**STORED DATA**:
[Start of Attachment]

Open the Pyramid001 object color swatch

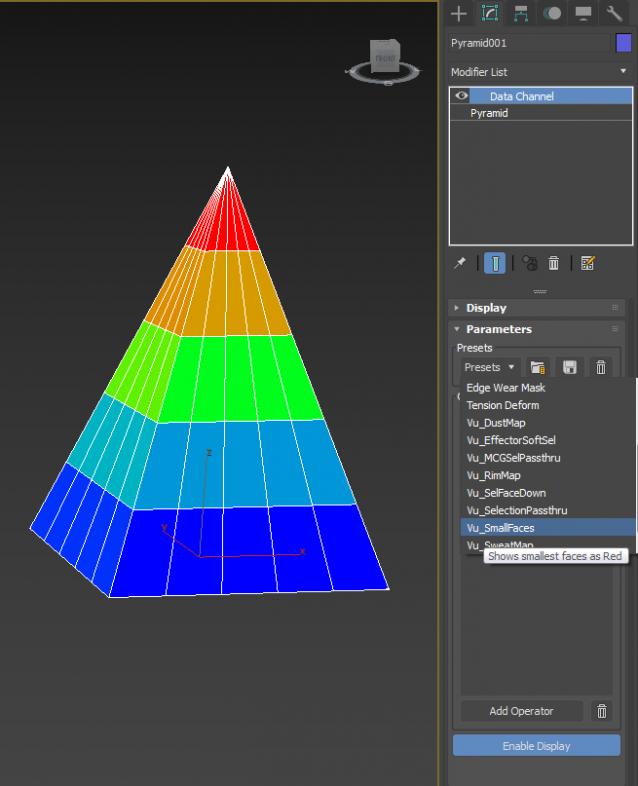click(624, 43)
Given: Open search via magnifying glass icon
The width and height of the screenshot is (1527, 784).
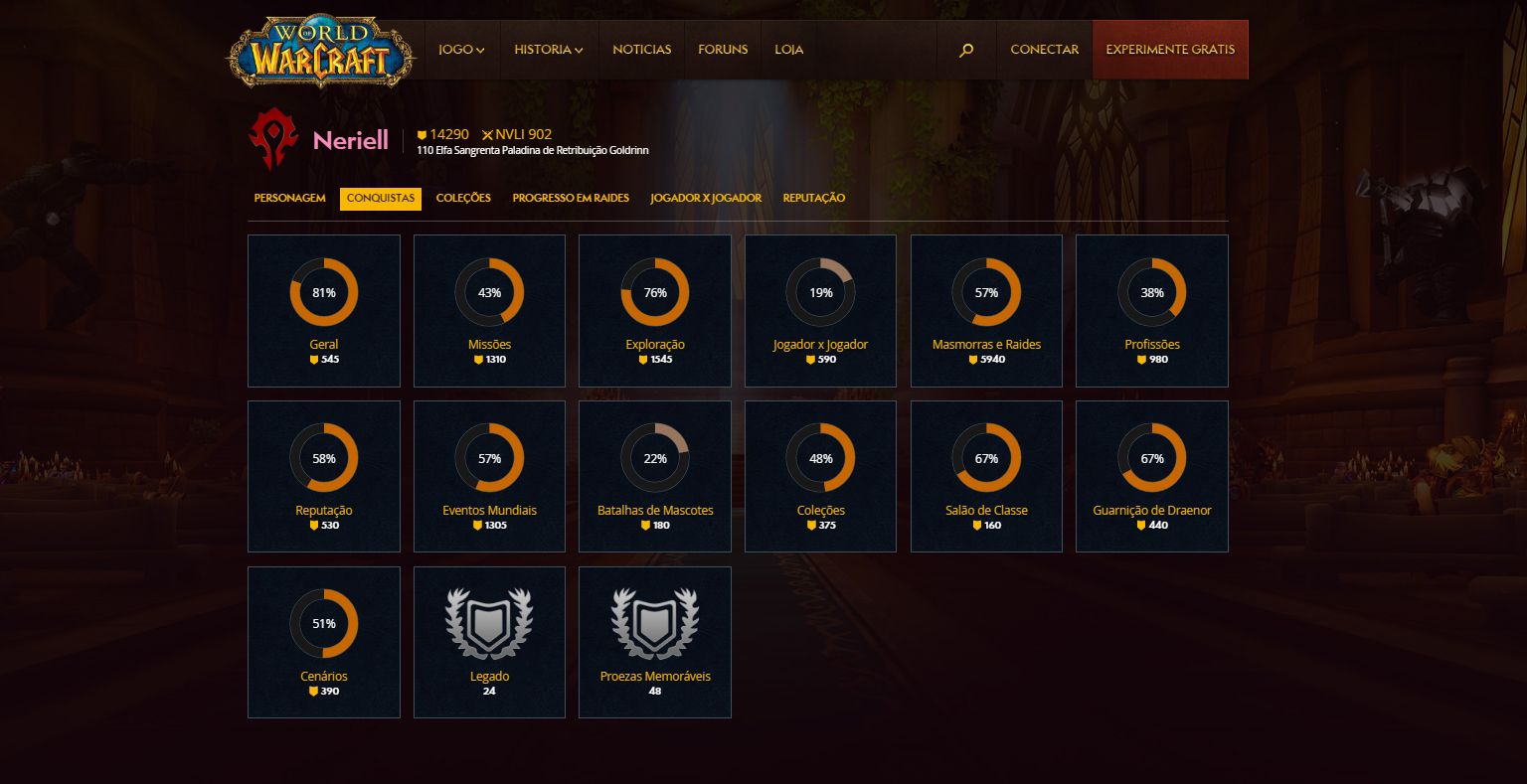Looking at the screenshot, I should coord(965,50).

[End of Attachment]

**WHAT IS NEEDED**: Excluding all pictures, print exactly and only the lines from the line with "Given: Open search via magnifying glass icon" through the end of the records above, both ends included.

**EXERCISE RESPONSE**:
Given: Open search via magnifying glass icon
The width and height of the screenshot is (1527, 784).
Looking at the screenshot, I should coord(965,50).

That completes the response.